# New Green Male Texas Pictures



## Nathan43 (Jul 9, 2007)

Isn't she "perty?"
Please confirm for me that this is a male  
Thanks
















And the feeders she doesn't care about...


----------



## lil mama (Nov 24, 2007)

Wow :drooling: OMG I WANT THAT! I can't help you with the sexing. That fish is gorgeous. I just talked my husband into a Flowerhorn how can I talk him into a Texas? I doubt I could find one that nice around here. Sweet very sweet fish


----------



## gage (Feb 7, 2007)

yes, it is a Male.

and i agree, great looking Carpintis! gotta love em.


----------



## Nathan43 (Jul 9, 2007)

I named him Deuce or Double D and he seems to be lover, not a fighter. The guy who gave it to the LFS said his oscar started picking on him and since I have seen him, I can see why. Very laid back fish.


----------



## remarkosmoc (Oct 19, 2005)

wow he is beautiful. I home my juvie grows up that pretty


----------



## Big Vine (Feb 26, 2007)

Dang, man...you keep racking up these stunning fish like that and there'll be no decent ones left for me in the entire Omaha area!
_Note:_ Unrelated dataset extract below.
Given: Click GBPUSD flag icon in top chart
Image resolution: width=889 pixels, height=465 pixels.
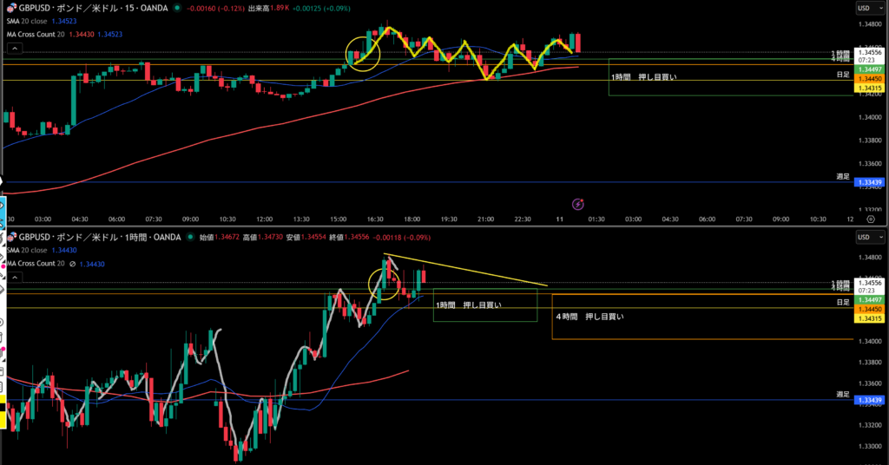Looking at the screenshot, I should click(12, 8).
Guess I had better hurry up and move into a bigger place so I can get some of these guys before they all end up in your tanks.  :wink:

Gorgeous fish!
BV


----------



## Nathan43 (Jul 9, 2007)

He he, I think I finally found what I am gonna keep long term so I am happy and hopefully they are too. He is starting to dig so thats good news that he is becoming more comfortable.


----------



## heylady (Oct 14, 2004)

Beautiful fish Nathan!! :thumb: I love texas cichlids....very cool fish.  Looks like a male to me too. 
They can be quite aggressive during feeding! My own tends to splash water all over the floor, tank, whatever, during feeding time. Even if I just dump the food in as fast as I can and close the lid...I have had to cover my power strip because I'm afraid water will splash down on it :roll:

He really is gorgeous, you got a nice one!!


----------



## cage623 (Feb 2, 2008)

WOW  That is one fish to be proud of! If that one was mine I would carry around pics of it in my wallet :lol:


----------



## lil mama (Nov 24, 2007)

cage623 said:


> WOW  That is one fish to be proud of! If that one was mine I would carry around pics of it in my wallet :lol:


I agree LMAO


----------



## boose1357 (Jan 14, 2008)

Bad-A fish man. I cant wait til mine get that big!!


----------



## Nathan43 (Jul 9, 2007)

Thanks, he appreciates all comments  
I found out that he is indead NOT a lover, infact he is definately a fighter that has a common enemy with the algae eater, my 6" female red devil. At first they checked each other out a bit and then my red devil began terrorizing him for a good 5 minutes so I split them up. I was convinced I had the most docile male texas. Anyway, after staring at each other through the divider for a couple days I decided to try it again and complete role reversal occured. Though it doesn't seem to me that the texas is trying to conflict damage, but the RD seems deafly afraid of him. So after about 10 minutes of payback, I decided to isolate them again. I am counting the days until I get them their 125Gallon paradise all to themselves. And Sucka the algae eater. :thumb:


----------



## lil mama (Nov 24, 2007)

Sucka the algae eater......LMAO :lol:


----------



## trimac (Mar 27, 2003)

nice fish!


----------